Namjooya* kulak verdim. ”Asyada doğan için coğrafyanın zorlamasıdır, zulmüdür derler” diyordu ve devam ediyordu: “Kaderin azizliğidir..” Düşündüm de coğrafyamı haklıydı biraz, zulüm görüyordu Asya.. Kan şerbetine alışmıştı bu coğrafya.. Doğrudur, zulüm görür Asya.. En çok zulüm görenlerdendir.. Fakat Zombie de vardı bu dünyada, yankee ve zenci.. Bilmiyorduk öbürkilerini Afrikalıları ve araftakileri… Şarkı biraz da haksızdı, mesele “to be or not to be”den başkası değildi.. Biliyorduk ki “Beşer zulmeder, kader adalet eder..” bilmişiz; lâkin unutmuş nİSYAN etmişiz.. Mesele insandır.. İnsaftır..

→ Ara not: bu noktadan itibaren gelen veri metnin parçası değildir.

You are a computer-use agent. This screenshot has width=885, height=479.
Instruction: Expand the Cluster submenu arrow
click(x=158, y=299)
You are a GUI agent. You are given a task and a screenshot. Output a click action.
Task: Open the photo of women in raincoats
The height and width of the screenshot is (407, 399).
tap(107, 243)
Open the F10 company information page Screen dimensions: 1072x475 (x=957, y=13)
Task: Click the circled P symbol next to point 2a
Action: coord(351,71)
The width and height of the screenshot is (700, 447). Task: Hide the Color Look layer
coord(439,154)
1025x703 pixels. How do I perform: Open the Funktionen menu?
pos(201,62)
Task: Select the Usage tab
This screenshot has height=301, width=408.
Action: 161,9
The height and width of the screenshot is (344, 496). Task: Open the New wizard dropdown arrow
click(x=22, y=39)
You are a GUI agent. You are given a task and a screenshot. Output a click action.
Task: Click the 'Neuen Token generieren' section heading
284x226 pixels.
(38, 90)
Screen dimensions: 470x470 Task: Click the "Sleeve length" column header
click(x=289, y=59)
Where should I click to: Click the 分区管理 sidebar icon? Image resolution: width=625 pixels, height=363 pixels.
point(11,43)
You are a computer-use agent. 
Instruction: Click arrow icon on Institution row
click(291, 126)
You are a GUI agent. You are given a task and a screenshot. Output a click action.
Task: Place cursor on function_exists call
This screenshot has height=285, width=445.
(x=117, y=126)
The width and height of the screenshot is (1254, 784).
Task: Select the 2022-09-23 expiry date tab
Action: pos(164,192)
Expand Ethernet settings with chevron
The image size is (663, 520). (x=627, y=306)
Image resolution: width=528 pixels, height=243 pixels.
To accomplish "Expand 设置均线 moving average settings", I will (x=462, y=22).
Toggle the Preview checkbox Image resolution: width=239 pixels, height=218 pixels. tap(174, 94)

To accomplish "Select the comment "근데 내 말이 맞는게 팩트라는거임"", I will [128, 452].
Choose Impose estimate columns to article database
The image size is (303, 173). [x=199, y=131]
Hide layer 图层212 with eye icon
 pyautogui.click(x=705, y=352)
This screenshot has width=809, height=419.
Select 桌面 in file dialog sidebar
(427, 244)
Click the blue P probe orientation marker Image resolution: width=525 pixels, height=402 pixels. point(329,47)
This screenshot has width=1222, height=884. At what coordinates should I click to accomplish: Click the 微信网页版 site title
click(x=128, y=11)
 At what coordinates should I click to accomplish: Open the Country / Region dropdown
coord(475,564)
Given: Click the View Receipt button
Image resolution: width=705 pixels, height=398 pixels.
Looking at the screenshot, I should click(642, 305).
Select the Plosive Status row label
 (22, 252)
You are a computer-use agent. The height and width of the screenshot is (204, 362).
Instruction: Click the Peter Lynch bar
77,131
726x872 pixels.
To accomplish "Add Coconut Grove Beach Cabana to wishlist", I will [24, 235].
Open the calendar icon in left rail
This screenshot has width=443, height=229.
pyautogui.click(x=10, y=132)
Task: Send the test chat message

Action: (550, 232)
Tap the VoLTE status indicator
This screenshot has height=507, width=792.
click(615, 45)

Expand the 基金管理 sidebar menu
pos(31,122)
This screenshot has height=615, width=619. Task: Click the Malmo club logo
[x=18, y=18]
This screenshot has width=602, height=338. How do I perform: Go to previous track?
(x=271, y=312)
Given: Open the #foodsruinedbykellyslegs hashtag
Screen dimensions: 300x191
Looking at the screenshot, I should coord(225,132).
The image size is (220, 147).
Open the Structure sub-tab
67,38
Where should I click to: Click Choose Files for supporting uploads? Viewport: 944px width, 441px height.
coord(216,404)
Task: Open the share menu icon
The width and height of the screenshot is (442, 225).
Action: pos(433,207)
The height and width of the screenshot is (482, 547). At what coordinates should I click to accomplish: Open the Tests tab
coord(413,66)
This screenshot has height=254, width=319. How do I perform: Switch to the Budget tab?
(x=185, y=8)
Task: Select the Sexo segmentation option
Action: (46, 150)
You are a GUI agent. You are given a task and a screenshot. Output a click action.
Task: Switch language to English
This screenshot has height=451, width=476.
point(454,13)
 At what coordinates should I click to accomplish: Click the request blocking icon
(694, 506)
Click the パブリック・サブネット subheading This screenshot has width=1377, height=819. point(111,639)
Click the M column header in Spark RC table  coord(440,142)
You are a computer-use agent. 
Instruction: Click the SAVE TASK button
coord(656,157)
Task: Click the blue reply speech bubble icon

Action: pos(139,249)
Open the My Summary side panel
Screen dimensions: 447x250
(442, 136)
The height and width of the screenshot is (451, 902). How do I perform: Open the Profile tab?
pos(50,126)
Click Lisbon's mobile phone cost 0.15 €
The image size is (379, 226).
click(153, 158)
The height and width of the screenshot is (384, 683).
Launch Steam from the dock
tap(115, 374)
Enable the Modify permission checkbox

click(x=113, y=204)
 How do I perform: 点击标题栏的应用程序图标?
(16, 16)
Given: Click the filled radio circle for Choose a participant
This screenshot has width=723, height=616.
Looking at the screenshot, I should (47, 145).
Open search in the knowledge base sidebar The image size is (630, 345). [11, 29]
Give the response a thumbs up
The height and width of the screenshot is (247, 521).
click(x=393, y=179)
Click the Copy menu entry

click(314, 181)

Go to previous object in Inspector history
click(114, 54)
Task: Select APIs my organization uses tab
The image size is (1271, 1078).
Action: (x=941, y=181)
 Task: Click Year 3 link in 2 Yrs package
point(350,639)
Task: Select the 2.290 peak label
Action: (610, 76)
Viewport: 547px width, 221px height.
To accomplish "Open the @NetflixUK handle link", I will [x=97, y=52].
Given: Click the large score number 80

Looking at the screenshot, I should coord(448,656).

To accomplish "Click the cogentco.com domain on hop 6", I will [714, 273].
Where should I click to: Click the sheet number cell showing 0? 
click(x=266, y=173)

İnsan “insan”dır, âyine-i insafdır, zîrâ fıtrattandır; fıtrat-ı beşerin iktizâsıdır.. Lâkin fıtratı atınca; vicdanı sökünce insan, insanlığı da atıyor insafı da kenara.. İnsanlık gidince elden, insaf düşünce dîlden; zulüm coğrafyalar geziyor.. Coğrafyalar sûku’d-dem oluyor, coğrafya ki kabristan ve mazlûm hep hamuşân.. IRÂK kalıyor ırakda ; GAZZE fazla beride.. DARFUR uzakta kalıyor, PATANİ ve ÇEÇENİSTAN.. Geride kalıyor Afrika, külliyen insanlık ve biraz dünya.. Sonra şairin** dediği gibi oluyor: “Paraları harcarlar kelaynaklar uğruna / ölürken insanlar Asya’da Afrika’da..”

(III)

Sonra bütün bunlar olurken her şeyi bir kenara bırakıp sordum kendime.. ”İnsanlık nerede?” diye.. ”Kim bir cana kıymamış veya yeryüzünde fesad çıkarmamış birini öldürürse bütün insanları öldürmüş gibidir” diyor Rabbimiz Mâide Sûresinde.. Peki ya bütün insanlığı öldürmeye kast edenler kimi, neyi öldürmüş gibi olacaktı.. İnsanların ölümlerini düşündüm, sessizliği.. Düşündüm çocukların ölümlerini. Farklı coğrafyalarda farklı farklı ölüyordu çocuklar.. Süveydâya sormuştum hâl-i rüyâda.. Neden ölüyorlar diye, neden demiştim neden süveydâ? Tevil ettim rüyâmı, cevabım hazırdı.. hayal vardı:

“Latin Amerikada “uyuşturucu”dan / Beriki Amerikada “fast food”dan /Afrikada “food”suzluktan / Japonyada “insan”sızlıktan / Gazzede “insaf”sızlıktan ölüyormuş çocuklar..”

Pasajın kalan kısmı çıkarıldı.